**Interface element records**
— begin —

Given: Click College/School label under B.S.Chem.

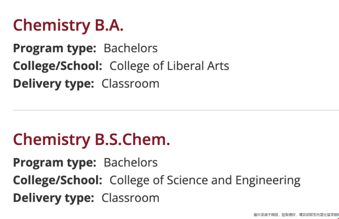Looking at the screenshot, I should tap(57, 180).
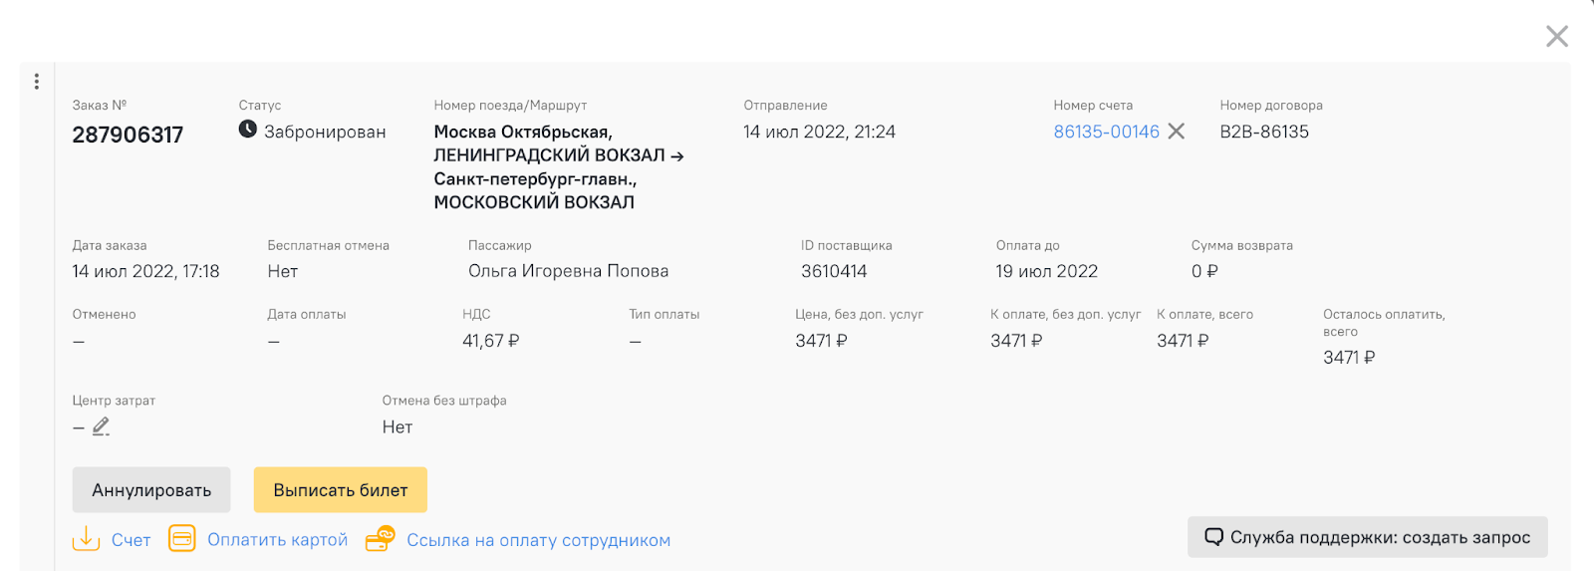
Task: Open Ссылка на оплату сотрудником link
Action: pyautogui.click(x=538, y=540)
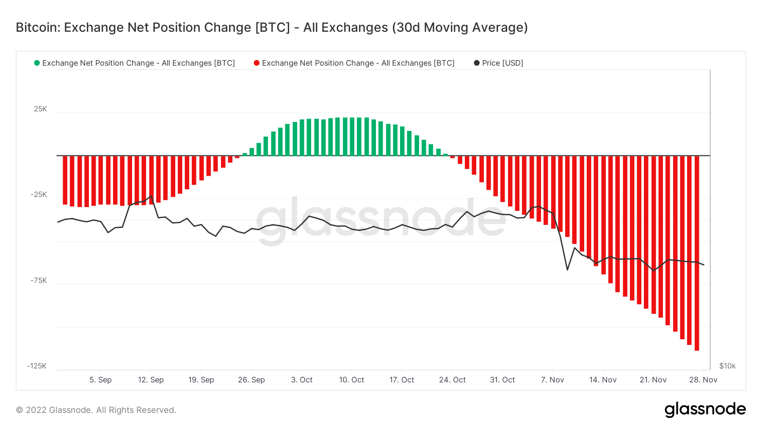Click the black Price legend dot
Screen dimensions: 762x429
[x=477, y=63]
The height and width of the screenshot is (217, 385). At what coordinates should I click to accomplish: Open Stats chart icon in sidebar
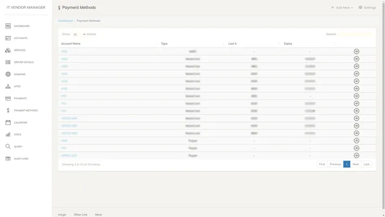click(x=8, y=135)
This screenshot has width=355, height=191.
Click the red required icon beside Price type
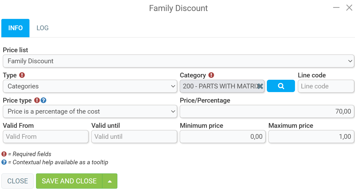[x=37, y=100]
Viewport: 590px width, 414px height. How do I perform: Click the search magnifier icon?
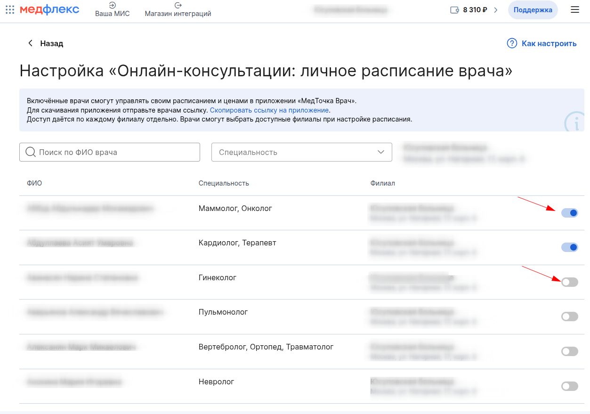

— end —

Render each line of the data above as a JSON list of strings, with one string per line. Skip the blank lines and leave the pictures out.

**TASK OUTPUT**
[
  "Given: Click College/School label under B.S.Chem.",
  "Looking at the screenshot, I should tap(57, 180).",
  "Task: Open Ссылка на оплату сотрудником link",
  "Action: pyautogui.click(x=538, y=540)",
  "Click the black Price legend dot",
  "Screen dimensions: 762x429",
  "[x=477, y=63]",
  "The height and width of the screenshot is (217, 385). At what coordinates should I click to accomplish: Open Stats chart icon in sidebar",
  "click(x=8, y=135)",
  "This screenshot has width=355, height=191.",
  "Click the red required icon beside Price type",
  "[x=37, y=100]",
  "Viewport: 590px width, 414px height. How do I perform: Click the search magnifier icon?"
]